Re: Concrete vs. existential semantics

Wow, this time I mostly agree with Pat!
--e.

On 6 Jul 2006, at 23:50, Pat Hayes wrote:

>
>> I have been advocating for strict definitions of the number of
>> rows returned by queries.  As I understand it, Andy Seaborne
>> has advocated an opposite view, that SPARQL should not define
>> precisely how many duplicates are returned by a query.
>> For example, in
>> http://lists.w3.org/Archives/Public/public-rdf-dawg/2006JulSep/ 
>> 0005.html
>> "In general, it isn't possible to conclude anything about numbers
>> of things in RDF.  It is in OWL."
>> I have also heard the opinion that it does not matter whether
>> duplicates are eliminated from a UNION or not; I don't have
>> a name or message to cite for that opinion.  More generally,
>> I think there is an opinion that all SPARQL cares about is
>> that the result sequence, after eliminating duplicates, is correct.

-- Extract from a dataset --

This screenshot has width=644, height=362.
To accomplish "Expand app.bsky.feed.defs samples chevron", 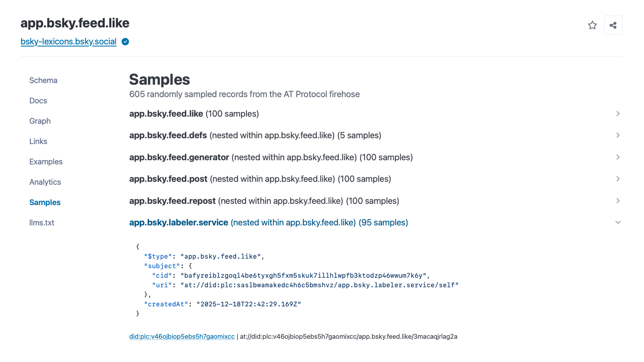I will pos(618,135).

>> Thus the result of a SELECT is not precisely defined;
>> only SELECT DISTINCT is.
>>
>> In this message I want to start a discussion on this.
>> As an initial foray, I will frame the question in terms
>> of "concrete" vs. "existential" semantics.
>>
>> I grant that it is difficult to impossible to be sure that
>> two seemingly-different IRIs refer to distinct things. I also  
>> grant that it is difficult to impossible to be sure that
>> two seemingly distinct blank nodes, conceived of as existentials,
>> are known to be distinct. However, I wonder whether it is a
>> good idea to base our semantics exclusively on these "existential"
>> insights.
>>
>> I think the naive view is that two things are distinct if they
>> look distinct.  Two IRIs that are spelled differently are
>> different.
>
> The IRIs are distinct, sure: but what they refer to might not be.
>
>>  Two blank nodes with different node identity
>> are different.
>
> If the identifiers are in different document scopes, that is a safe  
> presumption; and if they are different nodeIDs in the same scope,  
> then they identify different *nodes*, yes. But whether or not those  
> different nodes *refer to* the same resource, is an open question.  

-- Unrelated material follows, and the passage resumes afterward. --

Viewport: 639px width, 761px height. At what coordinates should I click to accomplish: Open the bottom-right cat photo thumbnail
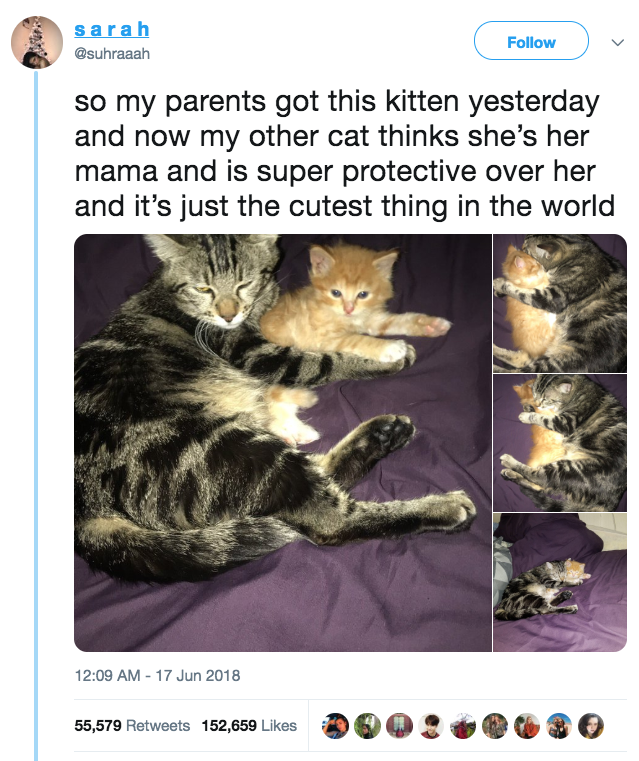pyautogui.click(x=560, y=582)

> They might or they might not.
>
> It isn't clear whether you are talking about distinctness of the  
> names or of the things the names refer to. Which do you mean?
>
>>  (Blank node identifiers are proxies for node
>> identity; two blank nodes with different identifiers are
>> different).
>>
>> I think that in many instances, the users will want this kind of
>> concrete interpretation of an RDF graph.
>
> What do you mean by a concrete interpretation here? You seem to be  
> talking, above, not bout the interpretations, but about the  
> syntactic structure of the graphs themselves.
>
> Do you mean, users will want to be able to apply what is often  
> called a unique name assumption (that distinct names refer to  
> distinct things?) I agree this many applications do make this  
> assumption, but for other kinds of application (eg text scraping)  
> it is fatal. RDF does not, and should not, make this assumption.
>
>>  Further, I believe
>> that when one is working with a concrete interpretation,
>> duplicates may carry semantic meaning
>
> Not any sanctioned by the RDF/S or SPARQL specs.
>
>> and it is important to
>> define precisely how many duplicates are returned. I especially
>> believe this is true when there are financial figures involved.
>>
>> For example, imagine a purchase order encoded in RDF.
>> Each purchase order has an IRI.  Various facts about the PO
>> are assembled using verbs: bill-to, ship-to, and the line items.
>> Since bill-to, ship-to and line items are all compound objects,
>> they may be represented by blank nodes
>
> What makes you conclude that 'compound objects' may be represented  
> by blank nodes? There is a mistake lurking here, that blank nodes  
> are a kind of data structure. This is a bad RDF design. You should  
> have IRIs for the line items if you want them to be distinguishable  
> reliably, and want to be able to refer to them.
>
>> , which in turn connect
>> via various verbs to literals or IRIs.  Let's look at the line items
>> in particular.  A line item consists of a part number (an IRI),
>> a quantity (an xsd:integer), and a unit price (an xsd:decimal).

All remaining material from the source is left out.